Chris Van Pelt 05:09

And was, and was working on a problem there.

Badar Ahmed 05:11

That was like a totally different company back then.

Diana Kelley 05:12


Chris Van Pelt 05:13

Yeah, totally different. They were all, there was a bunch of different teams working on different problems that they had not really centered around the language modeling and GenAI (generative AI). Uh, this was pre-GenAI.

Badar Ahmed 05:25


Chris Van Pelt 05:27

So yeah, he was doing some work there and, and honestly was having difficulty keeping track of and, and monitoring like his work. So it was, it was really born out of a need to scratch our own itch and, yeah, here we, here we are today. The original vision for the product has certainly like, expanded in scope since the beginning, but it's still really that, that core need of having better tools for the ML engineer are now really the AI developer, we're calling folks that are building on top of these systems. So, yeah.

Badar Ahmed 05:59

Yeah. Awesome. That's super interesting. You know, I have like personal background myself, having done a, multiple products in the machine learning space, building machine learning platform. So yeah, it's always fascinating to see kind of like this whole ecosystem grow really significantly. I started a decade ago and since then, I mean, you know, we're, there's just so many tools and so much improvement since kind of like those days. It's pretty awesome to see how far we've come. 

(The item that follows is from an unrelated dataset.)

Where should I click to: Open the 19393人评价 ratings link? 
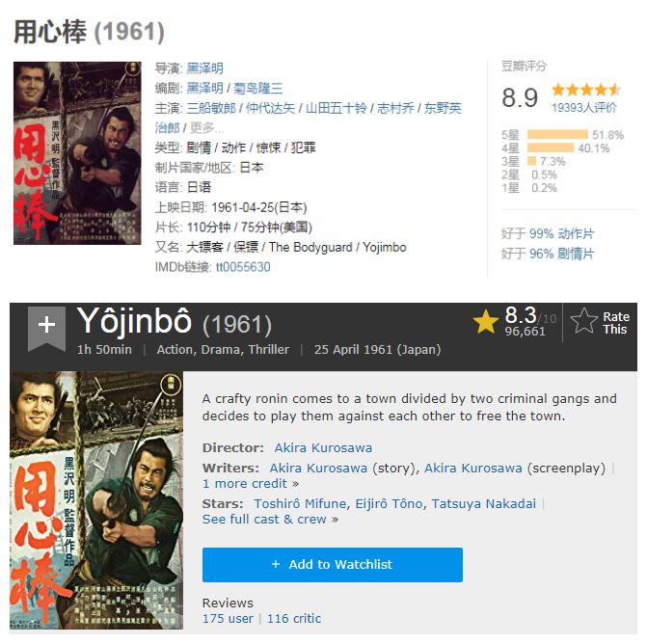(584, 107)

And you mentioned like, you know, kind of like the pain points for Weights & Biases being born out of the difficulties with, you know, not really having great tools for monitoring, machine learning training in particular. There wasn't, there hasn't been historically much of open source, um, in the past years in this area. I can think of TensorBoard as being kind of like one popular project. I wonder, like, how, how did that play into kind of like some of the work that you did at Weights & Biases and the product development, as being kind of like interesting open source software, obviously very coupled to TensorFlow - but curious if that had something, you know, an importance in the product development of Weights & Biases?

Chris Van Pelt 07:24

Yeah, I mean, in the early days, um, we did not set out to make the product really visual and overlap with the TensorBoard functionality. We really wanted it to just be the central system of record that would allow you to collaborate easily with your teammates and have your model weight stored there, your datasets, the hyper parameters. 

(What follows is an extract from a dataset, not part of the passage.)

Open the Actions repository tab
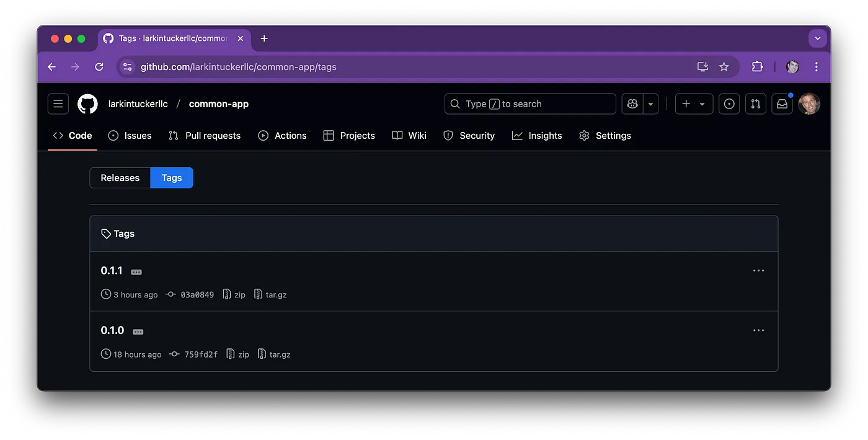 point(282,136)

We saw pretty on that users, pretty early on that users really liked the visual kind of analytical aspects of looking at their training runs or their evaluation jobs. So we started building more and more visual functionality into the product, and it started to overlap more with TensorBoard. I will, like, I remember early on we were like, okay, yeah, what, how, how do we relate to TensorBoard? We were kind of discussing this as a product and engineering team, and we just said, well, how about we just play nicely with it? So even today there's a feature where if you're using TensorBoard and you like TensorBoard, we just make it really easy for you to continue doing that. So you can basically sync your TensorBoard event files to Weights & Biases, and then we'll spin up an instance of TensorBoard and let you dive in there. 

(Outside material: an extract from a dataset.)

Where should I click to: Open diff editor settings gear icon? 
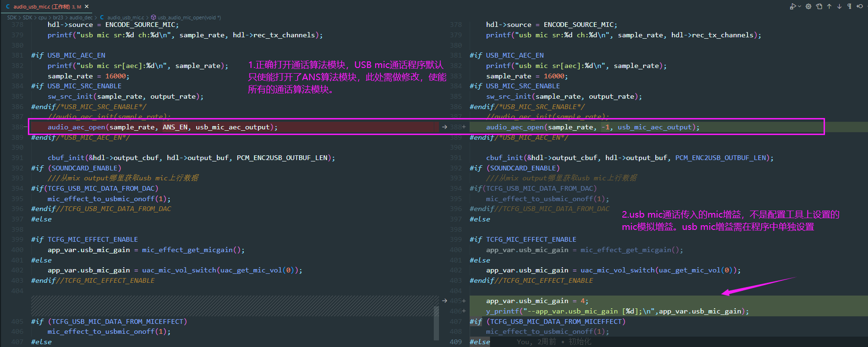[808, 7]
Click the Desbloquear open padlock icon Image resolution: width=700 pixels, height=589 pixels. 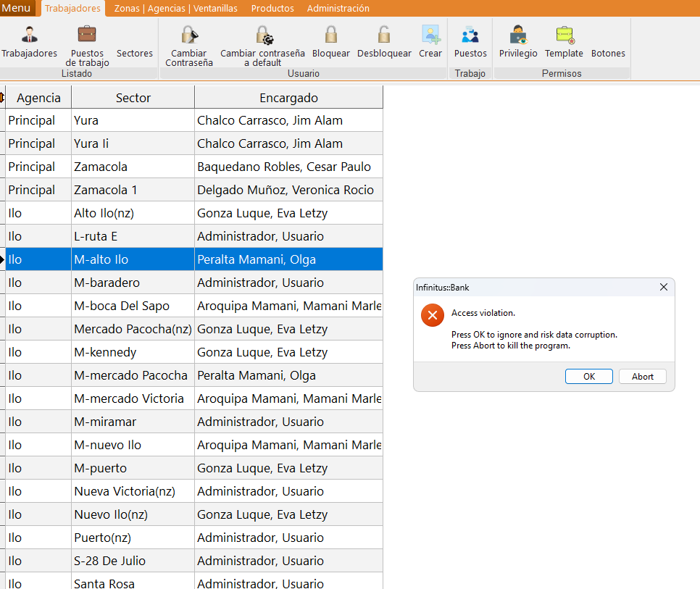pos(384,35)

Um, so yeah, certainly, certainly took some inspiration from that interface, but it wasn't something we set out to say like, hey, we need to build a better TensorBoard, or, we didn't spend a lot of time kind of thinking about our product through the lens of TensorBoard. It, it just kind of naturally became something that overlapped a fair amount with it.

Badar Ahmed 09:01

And I'm curious, has, was user interface, user experience always kind of like, has been a core tenant at Weights & Biases? You've done a great job of like kind of winning a lot of the mindshare with ML folks who, you know, a lot of them use Weights & Biases, even for like open source and public models, people like to use it.

Chris Van Pelt 09:25

Yeah, I mean, as a, like a full stack web developer, I'm always thinking about like what the interaction is and what the end user experience is. So, I think we tended to hire engineers that think with that mindset. We certainly have not always gotten it right. There have definitely been times when we've, you know, just been adding features and not really thinking about the whole experience, and then we'd get very blunt and direct feedback about confusion or just a negative experience. 

And I think a big part of our culture has been to like, have empathy for the users and then have that drive urgency around actually, you know, resolving and taking something that was, you know, causing pain and turning in, turning it into something that's delightful. You know, like for me personally, if I go to a website that is just like poorly designed or I'm in some like web form, usually for a bank, that just, it doesn't work and I get infuriated. I can really, like, feel the frustration there. And I do not want any of, uh, any user of my product to feel that. So, it's certainly a part of the culture and, as we matured, we've hired like really good designers and have been able to to focus more on it.

Diana Kelley 10:51

Awesome. We feel that. Um, so you know, Chris, as the founder, you're at a really unique intersection point that I'm fascinated with, which is, as a CISO you obviously think about security, building security and the security program, but you're also the co-founder of an MLOps platform for AI and ML developers. So what are your points, why do you feel it's really critical that we create MLSecOps, that we build security into the ML lifecycle?

Chris Van Pelt 11:20

Well, it's really aligned with our original vision for the product, right? Like, you can't have security if you don't know what the final asset is like in this, in this new modeling world. Ultimately you've got a file full of weights and biases that you're gonna deploy somewhere. And the default mode is like some engineers go, they do a bunch of things and then they produce this big file of this model essentially of, of whatever problem you're working on, and then you run it. But the only way to have any, you know, form of security is to understand how that asset was built. So to really, you know, have in essence like a manifest of, okay, this is the data it was trained on, this is the code that was used to train it, these are the hyper parameters that were used for this specific model. So it was natural for us to, you know, think about security or put that as a core value prop of the product. 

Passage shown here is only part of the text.